(MATERIAL PROVIDED Opens)
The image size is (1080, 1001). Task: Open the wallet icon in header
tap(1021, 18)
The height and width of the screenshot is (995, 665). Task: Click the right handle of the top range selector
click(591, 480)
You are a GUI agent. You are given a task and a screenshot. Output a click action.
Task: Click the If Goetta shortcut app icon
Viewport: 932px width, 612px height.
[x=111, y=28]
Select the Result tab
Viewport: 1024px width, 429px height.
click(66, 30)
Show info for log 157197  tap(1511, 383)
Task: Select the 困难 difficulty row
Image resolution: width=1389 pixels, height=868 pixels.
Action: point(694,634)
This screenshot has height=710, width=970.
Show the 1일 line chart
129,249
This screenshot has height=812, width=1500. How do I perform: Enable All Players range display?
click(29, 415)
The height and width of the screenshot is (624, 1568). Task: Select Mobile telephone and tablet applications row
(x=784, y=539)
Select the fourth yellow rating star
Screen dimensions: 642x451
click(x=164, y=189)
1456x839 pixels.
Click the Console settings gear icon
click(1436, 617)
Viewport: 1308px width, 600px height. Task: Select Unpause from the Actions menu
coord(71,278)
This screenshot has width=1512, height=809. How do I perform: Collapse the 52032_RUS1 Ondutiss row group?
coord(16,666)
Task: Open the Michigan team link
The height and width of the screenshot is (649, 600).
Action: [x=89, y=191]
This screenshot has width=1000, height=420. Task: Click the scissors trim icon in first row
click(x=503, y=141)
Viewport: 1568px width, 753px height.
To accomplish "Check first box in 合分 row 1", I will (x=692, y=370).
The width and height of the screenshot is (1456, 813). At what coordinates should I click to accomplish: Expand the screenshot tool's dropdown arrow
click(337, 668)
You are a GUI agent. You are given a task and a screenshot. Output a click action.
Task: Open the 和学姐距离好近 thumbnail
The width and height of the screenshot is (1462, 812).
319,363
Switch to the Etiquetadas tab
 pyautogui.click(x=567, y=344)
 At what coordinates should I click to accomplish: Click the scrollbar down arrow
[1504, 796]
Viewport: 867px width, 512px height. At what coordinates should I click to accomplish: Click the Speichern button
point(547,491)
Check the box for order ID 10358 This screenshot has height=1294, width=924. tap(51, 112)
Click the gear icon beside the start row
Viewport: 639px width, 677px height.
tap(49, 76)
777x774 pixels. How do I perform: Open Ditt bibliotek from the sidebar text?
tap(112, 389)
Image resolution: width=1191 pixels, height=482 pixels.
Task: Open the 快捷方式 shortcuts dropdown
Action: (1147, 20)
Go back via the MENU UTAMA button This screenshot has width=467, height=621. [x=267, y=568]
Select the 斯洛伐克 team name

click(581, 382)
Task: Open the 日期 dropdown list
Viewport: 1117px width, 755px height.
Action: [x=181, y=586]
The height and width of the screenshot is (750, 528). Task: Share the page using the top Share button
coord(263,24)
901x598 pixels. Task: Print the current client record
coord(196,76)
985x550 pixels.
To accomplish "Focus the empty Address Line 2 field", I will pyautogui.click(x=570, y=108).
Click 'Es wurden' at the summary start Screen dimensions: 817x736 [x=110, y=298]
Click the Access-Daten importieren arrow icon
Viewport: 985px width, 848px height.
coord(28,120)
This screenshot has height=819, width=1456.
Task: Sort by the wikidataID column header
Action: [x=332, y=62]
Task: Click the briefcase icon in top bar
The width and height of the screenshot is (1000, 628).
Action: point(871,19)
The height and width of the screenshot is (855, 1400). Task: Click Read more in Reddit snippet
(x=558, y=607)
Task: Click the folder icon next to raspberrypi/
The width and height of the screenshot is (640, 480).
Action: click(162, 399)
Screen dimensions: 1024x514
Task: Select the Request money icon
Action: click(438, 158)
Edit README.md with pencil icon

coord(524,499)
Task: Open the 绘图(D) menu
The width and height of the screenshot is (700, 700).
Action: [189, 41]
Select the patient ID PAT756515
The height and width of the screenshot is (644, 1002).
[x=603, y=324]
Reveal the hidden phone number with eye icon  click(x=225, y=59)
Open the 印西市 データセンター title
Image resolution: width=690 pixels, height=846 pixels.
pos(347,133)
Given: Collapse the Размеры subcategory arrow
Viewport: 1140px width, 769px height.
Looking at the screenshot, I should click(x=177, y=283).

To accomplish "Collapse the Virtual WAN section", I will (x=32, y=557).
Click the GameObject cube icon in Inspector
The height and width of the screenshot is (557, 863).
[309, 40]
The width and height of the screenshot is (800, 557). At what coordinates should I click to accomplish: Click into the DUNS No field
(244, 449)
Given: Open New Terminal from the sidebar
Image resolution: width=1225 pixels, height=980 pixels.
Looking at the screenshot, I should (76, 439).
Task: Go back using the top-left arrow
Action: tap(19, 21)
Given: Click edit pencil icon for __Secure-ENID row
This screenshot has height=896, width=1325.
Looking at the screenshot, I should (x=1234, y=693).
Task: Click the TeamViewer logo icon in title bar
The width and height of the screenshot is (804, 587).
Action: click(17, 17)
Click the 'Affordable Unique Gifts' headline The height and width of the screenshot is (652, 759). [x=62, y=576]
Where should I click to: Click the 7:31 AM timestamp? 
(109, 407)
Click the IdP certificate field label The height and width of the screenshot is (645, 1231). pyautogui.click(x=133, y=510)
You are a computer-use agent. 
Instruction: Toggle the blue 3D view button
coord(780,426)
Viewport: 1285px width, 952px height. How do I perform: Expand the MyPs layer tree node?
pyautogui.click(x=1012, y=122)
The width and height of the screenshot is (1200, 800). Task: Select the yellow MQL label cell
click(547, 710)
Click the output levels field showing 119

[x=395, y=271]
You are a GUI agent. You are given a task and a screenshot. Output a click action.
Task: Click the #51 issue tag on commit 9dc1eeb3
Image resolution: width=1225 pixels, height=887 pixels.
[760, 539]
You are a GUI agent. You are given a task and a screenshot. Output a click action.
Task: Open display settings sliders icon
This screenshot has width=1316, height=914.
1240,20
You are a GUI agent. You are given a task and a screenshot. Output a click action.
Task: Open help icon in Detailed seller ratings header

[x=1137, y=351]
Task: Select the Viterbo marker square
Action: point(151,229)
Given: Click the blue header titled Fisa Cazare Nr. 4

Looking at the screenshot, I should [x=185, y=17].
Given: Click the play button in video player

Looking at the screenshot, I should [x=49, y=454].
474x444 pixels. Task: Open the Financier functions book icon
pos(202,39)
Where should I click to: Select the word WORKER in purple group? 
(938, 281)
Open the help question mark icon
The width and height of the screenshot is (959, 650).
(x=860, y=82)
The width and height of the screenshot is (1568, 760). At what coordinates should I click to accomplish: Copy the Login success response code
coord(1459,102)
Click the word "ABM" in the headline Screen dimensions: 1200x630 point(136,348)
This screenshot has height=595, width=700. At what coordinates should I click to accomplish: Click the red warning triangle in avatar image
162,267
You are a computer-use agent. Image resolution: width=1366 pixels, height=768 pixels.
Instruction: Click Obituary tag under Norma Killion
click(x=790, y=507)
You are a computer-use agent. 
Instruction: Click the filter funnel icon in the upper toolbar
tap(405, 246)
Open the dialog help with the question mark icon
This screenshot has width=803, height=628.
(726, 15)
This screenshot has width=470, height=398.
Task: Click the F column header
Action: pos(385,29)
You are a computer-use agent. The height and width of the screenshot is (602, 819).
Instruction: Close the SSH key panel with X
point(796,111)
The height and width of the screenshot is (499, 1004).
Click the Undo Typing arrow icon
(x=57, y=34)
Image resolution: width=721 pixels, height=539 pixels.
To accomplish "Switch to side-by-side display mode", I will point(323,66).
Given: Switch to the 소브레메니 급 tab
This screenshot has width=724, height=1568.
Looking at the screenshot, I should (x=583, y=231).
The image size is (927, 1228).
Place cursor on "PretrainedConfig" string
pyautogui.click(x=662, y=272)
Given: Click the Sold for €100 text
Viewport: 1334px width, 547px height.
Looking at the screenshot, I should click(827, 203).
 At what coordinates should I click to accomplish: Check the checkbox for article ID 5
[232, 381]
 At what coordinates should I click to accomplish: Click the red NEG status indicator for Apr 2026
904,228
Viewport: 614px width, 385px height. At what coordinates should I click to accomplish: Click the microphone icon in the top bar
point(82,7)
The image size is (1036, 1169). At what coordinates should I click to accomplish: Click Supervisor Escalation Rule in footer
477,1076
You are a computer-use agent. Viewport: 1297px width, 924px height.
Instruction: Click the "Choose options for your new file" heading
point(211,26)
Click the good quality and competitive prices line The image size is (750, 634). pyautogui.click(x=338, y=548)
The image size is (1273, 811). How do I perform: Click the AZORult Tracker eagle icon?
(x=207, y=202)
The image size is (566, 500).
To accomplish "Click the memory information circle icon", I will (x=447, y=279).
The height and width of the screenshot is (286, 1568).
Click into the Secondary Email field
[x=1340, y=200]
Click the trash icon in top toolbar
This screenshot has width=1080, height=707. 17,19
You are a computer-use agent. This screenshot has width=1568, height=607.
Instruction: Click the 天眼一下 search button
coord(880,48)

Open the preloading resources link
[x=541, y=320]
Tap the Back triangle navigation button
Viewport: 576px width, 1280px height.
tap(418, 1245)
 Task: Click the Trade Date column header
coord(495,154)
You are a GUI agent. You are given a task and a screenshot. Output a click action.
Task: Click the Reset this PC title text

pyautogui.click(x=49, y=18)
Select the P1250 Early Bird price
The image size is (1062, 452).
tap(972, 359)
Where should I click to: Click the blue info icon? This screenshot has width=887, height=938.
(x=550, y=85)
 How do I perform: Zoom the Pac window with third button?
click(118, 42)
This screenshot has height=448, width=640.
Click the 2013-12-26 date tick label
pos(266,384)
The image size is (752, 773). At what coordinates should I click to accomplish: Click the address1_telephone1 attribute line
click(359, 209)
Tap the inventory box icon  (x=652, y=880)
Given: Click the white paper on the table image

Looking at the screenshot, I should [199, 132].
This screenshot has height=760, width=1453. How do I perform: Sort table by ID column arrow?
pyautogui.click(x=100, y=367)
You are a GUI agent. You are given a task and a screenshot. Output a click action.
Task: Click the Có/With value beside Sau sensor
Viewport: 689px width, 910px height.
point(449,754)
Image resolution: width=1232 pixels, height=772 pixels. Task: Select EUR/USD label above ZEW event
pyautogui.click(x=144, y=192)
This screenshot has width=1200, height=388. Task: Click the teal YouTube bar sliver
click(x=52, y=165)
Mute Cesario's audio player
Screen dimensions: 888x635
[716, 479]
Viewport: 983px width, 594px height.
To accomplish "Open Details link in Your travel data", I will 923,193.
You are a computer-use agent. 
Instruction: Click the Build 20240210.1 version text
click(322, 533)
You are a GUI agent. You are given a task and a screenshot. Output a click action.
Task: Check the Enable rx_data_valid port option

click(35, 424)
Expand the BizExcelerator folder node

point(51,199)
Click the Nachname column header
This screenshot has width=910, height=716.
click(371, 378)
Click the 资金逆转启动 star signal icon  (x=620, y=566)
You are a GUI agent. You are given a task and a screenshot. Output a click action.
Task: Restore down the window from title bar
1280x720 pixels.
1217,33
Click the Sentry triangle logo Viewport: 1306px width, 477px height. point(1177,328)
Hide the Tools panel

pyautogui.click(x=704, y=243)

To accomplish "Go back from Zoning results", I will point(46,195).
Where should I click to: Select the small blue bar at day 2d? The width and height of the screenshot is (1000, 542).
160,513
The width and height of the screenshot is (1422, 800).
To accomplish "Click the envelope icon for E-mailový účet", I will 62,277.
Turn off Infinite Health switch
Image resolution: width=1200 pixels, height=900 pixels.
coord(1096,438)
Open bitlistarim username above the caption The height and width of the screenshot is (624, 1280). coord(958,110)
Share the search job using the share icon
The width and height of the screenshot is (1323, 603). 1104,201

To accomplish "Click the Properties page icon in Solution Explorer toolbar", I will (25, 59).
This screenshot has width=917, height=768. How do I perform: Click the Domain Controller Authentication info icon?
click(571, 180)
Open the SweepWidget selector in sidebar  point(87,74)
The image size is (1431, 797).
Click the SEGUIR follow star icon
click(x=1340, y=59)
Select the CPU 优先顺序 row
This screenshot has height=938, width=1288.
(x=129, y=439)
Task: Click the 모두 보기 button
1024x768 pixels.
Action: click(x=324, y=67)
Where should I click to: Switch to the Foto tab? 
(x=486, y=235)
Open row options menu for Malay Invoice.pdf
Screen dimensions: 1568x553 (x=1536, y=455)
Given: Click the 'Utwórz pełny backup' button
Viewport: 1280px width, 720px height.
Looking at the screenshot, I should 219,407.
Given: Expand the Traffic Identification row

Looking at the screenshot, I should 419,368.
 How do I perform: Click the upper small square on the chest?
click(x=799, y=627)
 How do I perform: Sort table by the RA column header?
(MATERIAL PROVIDED Closes)
### TASK TO CARRY OUT
What you give back should be only the lines of the records above, starting at the line with "Viewport: 1568px width, 753px height." and ending at the line with "Check the box", restated word for word.

### WRITTEN RESPONSE
Viewport: 1568px width, 753px height.
To accomplish "Check first box in 合分 row 1", I will (x=692, y=370).
The width and height of the screenshot is (1456, 813). At what coordinates should I click to accomplish: Expand the screenshot tool's dropdown arrow
click(337, 668)
You are a GUI agent. You are given a task and a screenshot. Output a click action.
Task: Open the 和学姐距离好近 thumbnail
The width and height of the screenshot is (1462, 812).
319,363
Switch to the Etiquetadas tab
 pyautogui.click(x=567, y=344)
 At what coordinates should I click to accomplish: Click the scrollbar down arrow
[1504, 796]
Viewport: 867px width, 512px height. At what coordinates should I click to accomplish: Click the Speichern button
point(547,491)
Check the box for order ID 10358 This screenshot has height=1294, width=924. tap(51, 112)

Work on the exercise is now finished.